El más que oportuno criminal atentado del 11-M de 2004 acabó con el gobierno del PP y comenzó la etapa más cruda e incisiva de la "okupación" de España. Ya no se trató de okupar sólo poder e instituciones, puestos y poltronas, sino de "okupar" la conciencia misma, ya fraguada desde la educación, intensificando el control de la enseñanza, la puesta en marcha de la estrategia de la "limpieza" de la memoria histórica y el blanqueo de los crímenes de ETA, entre otras ignominias, como impedir todo proyecto de cohesión e igualación nacionales.
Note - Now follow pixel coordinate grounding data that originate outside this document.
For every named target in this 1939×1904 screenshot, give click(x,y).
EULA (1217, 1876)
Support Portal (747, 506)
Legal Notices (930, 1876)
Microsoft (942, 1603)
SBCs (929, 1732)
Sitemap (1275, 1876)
El PP de Rajoy, que siguió a la ruina anunciada de José Luis Rodríguez Zapatero, no hizo nada para devolver las formas y el fondo constitucionales a leyes y costumbres adquiridas en esos años y los anteriores.
Ahora nos encontramos con una España "okupada", cada vez con más descaro, en su conciencia (ahora contaminada por la "memoria democrática"), en sus instituciones (el asalto a la Justicia ha sido revelador), en sus dineros (el descontrol es tal que ni la UE sabe dónde van sus ayudas), en sus listas electorales (lo de la presencia etarra y asesina en las listas de Bildu es muestra de cómo es de intenso el terremoto institucional) e incluso en sus calles (lo del desfile paramilitar de los hinchas proetarras del Osasuna por el centro de Sevilla es la gota que colma un cáliz que hace que Cuerpos íntegros como el de la Guardia Civil desaparezcan del paisaje urbano y rural de las regiones ya "okupadas").
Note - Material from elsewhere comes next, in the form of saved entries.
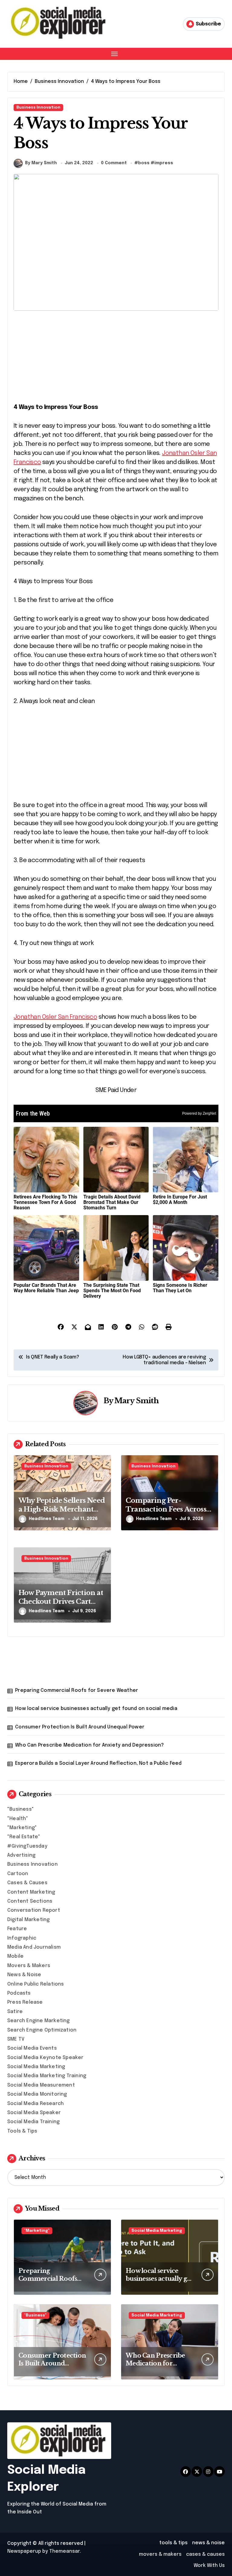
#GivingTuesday (27, 1846)
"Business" (20, 1809)
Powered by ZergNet (199, 1113)
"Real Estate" (23, 1836)
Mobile (15, 1956)
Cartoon (17, 1873)
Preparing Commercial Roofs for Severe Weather (76, 1690)
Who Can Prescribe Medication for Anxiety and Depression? (89, 1745)
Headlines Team (46, 1519)
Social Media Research (35, 2103)
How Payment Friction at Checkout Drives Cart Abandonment (60, 1601)
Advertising (21, 1855)
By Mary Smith (41, 163)
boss (144, 163)
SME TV (15, 2039)
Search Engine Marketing (38, 2020)
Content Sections (29, 1901)
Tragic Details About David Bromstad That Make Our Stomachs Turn (111, 1202)
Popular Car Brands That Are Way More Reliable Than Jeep (46, 1287)
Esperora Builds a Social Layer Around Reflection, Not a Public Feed (98, 1763)
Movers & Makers (28, 1965)
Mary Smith (136, 1400)
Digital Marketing (28, 1919)
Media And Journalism (34, 1947)
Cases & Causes (27, 1882)
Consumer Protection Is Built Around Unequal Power (79, 1727)
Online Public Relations (35, 1984)
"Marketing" (22, 1827)
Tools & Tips (22, 2131)
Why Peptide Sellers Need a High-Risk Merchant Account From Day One (61, 1509)
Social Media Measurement (41, 2085)
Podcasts (19, 1993)
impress (163, 163)
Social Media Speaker (34, 2112)
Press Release (25, 2002)
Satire (15, 2011)
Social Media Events (32, 2048)
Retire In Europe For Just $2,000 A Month (180, 1199)
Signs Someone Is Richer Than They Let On (180, 1287)
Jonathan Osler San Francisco (55, 1017)
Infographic (21, 1938)
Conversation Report (33, 1910)
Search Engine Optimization (41, 2030)
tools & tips (173, 2542)
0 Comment (114, 163)
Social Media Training (33, 2121)
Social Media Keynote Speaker (45, 2057)
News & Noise (24, 1974)
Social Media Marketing (36, 2066)
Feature (17, 1928)
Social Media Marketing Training (46, 2075)
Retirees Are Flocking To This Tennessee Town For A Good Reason (45, 1202)
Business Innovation (38, 108)
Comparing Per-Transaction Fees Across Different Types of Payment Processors (166, 1513)
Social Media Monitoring (37, 2094)
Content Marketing (31, 1892)
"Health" (17, 1818)
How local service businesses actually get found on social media (96, 1708)
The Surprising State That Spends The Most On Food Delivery (112, 1290)
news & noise (208, 2542)
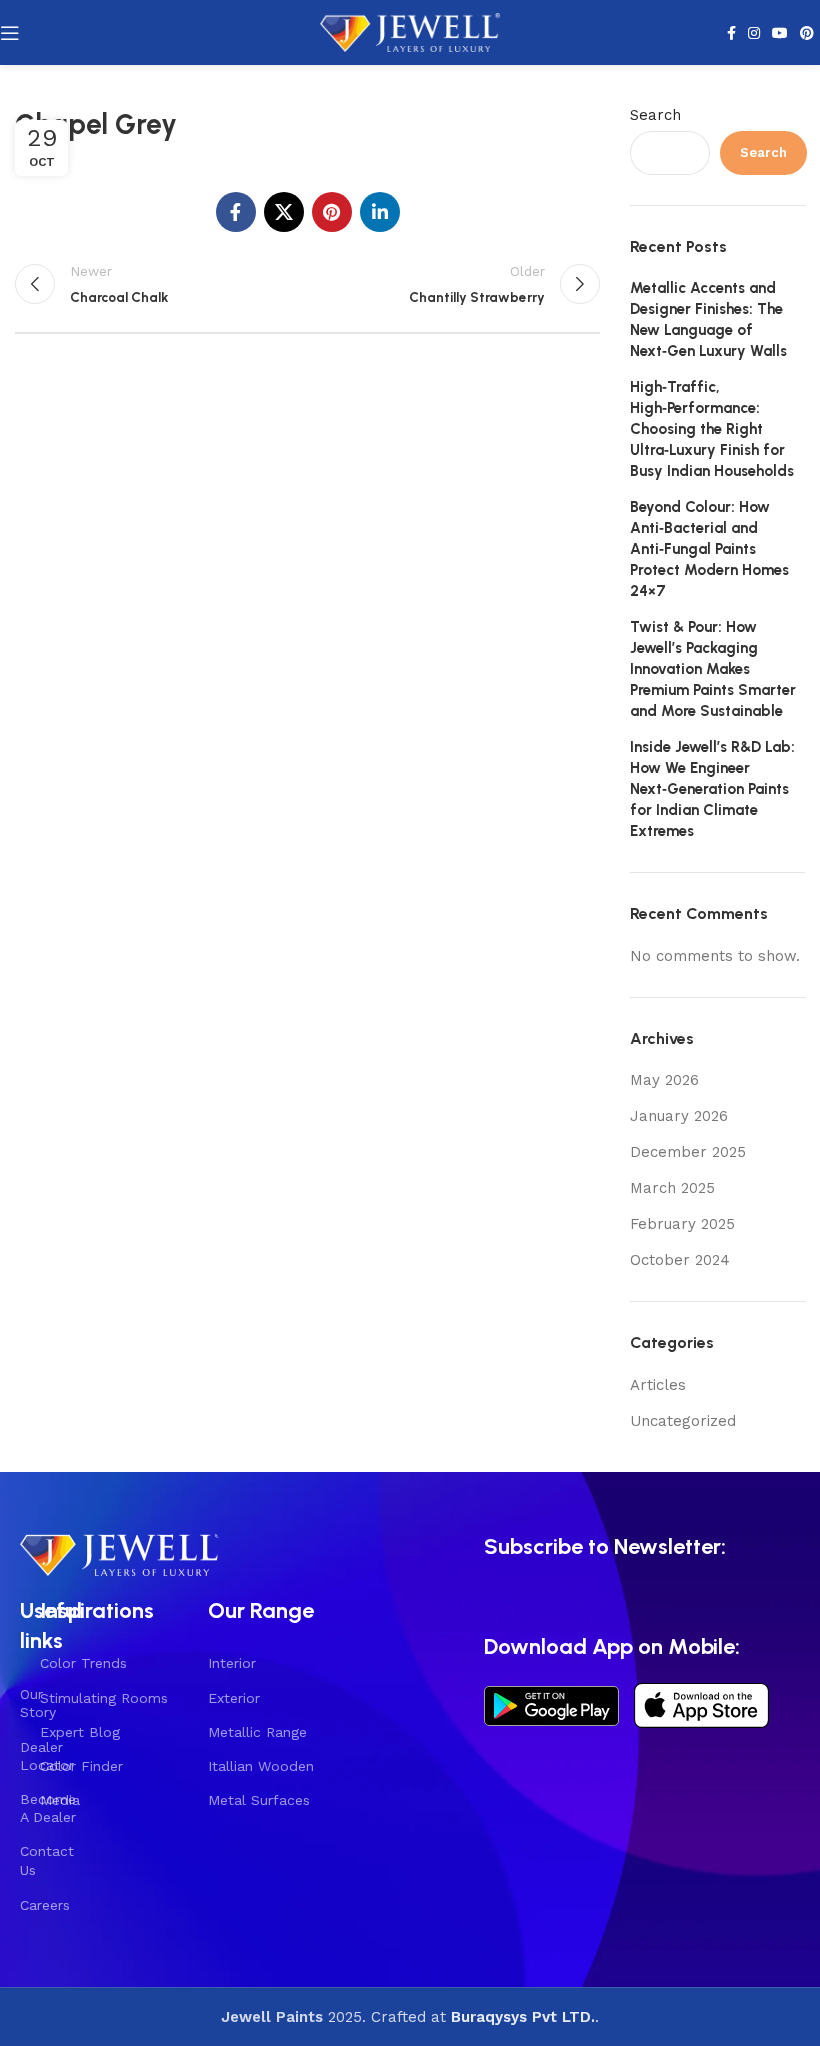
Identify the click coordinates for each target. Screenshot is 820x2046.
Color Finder (81, 1766)
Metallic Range (257, 1732)
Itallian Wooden (261, 1766)
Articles (658, 1385)
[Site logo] (410, 31)
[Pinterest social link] (807, 33)
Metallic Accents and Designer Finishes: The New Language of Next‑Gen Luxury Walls (708, 319)
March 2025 (672, 1188)
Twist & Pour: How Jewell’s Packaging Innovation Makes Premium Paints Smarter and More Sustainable (713, 669)
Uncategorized (683, 1421)
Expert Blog (80, 1732)
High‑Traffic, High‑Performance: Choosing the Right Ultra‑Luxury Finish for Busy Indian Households (712, 429)
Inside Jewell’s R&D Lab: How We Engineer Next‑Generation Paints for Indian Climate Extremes (712, 789)
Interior (232, 1663)
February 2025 (682, 1224)
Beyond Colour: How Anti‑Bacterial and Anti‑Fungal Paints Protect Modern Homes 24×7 (709, 549)
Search (655, 115)
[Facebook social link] (731, 33)
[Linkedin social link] (380, 212)
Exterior (234, 1698)
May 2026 (664, 1080)
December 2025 (688, 1152)
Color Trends (83, 1663)
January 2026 (679, 1116)
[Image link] (120, 1552)
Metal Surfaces (259, 1800)
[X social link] (284, 212)
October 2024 (680, 1260)
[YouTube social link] (780, 33)
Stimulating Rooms (104, 1698)
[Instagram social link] (754, 33)
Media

Ya sé que el análisis no es completo, ni falta que hace en un modesto artículo. Pero lo que pretendo transmitir a los que aún creemos en la democracia, a pesar de todo, es que lo importante no es que la izquierda frankensteiniana que dirige Pedro Sánchez deje de destrozar las instituciones. No. Lo esencial es que haya partidos que tengan un plan de democratización real de la vida española y dispongan del valor suficiente para llevarlo a cabo, desde un plan hidrológico nacional o una nueva ley de educación; desde la derogación de algunas leyes infames a la reforma de la ley electoral para impedir desafueros y presencias antiproporcionales, entre otras muchas cosas, el poder judicial incluido. Lo necesario es cómo, de la ley a la ley, se devuelve a España a un camino constitucional que no termine con la cada vez más infectada y okupada democracia que vivimos.
O se hace esto o en unos años viviremos, ya no tengo dudas, el fin de la democracia en España. Otra vez. Todo puede comenzar, o no, el próximo 28 de mayo. Por ello, es esencial votar. Será el primer paso, imperfecto, claro, pero trascendental. Sin el primer paso, no habrá segundo y la okupación se consumará.